Personal information
- Born:: March 1, 1969 Sudbury, Massachusetts, U.S.
- Died:: April 26, 2024 (aged 55)
- Height:: 6 ft 3 in (1.91 m)
- Weight:: 310 lb (141 kg)

Career information
- High school:: Lincoln-Sudbury (Sudbury)
- College:: Nebraska
- NFL draft:: 1991: 11th round, 283rd pick

Career history
- Atlanta Falcons (1991); Green Bay Packers (1992–1994); Philadelphia Eagles (1995)*; Green Bay Packers (1995);
- * Offseason and/or practice squad member only

Career NFL statistics
- Games played:: 53
- Games started:: 20
- Fumble recoveries:: 1
- Stats at Pro Football Reference

= Joe Sims (American football) =

American football player (1969–2024)

Joseph Anthony Sims (March 1, 1969 – April 26, 2024) was an American professional football player for five seasons in the National Football League (NFL).
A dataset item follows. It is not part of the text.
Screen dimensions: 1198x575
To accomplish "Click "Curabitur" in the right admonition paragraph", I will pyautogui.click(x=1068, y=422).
After playing college football for the Nebraska Cornhuskers, Sims was selected by the Atlanta Falcons in the 11th round of the 1991 NFL draft with the 283rd overall pick. He also played professionally for the Green Bay Packers. During his NFL career, Sims appeared in 53 games and started 20 of those.

Sims died on April 26, 2024, at the age of 55.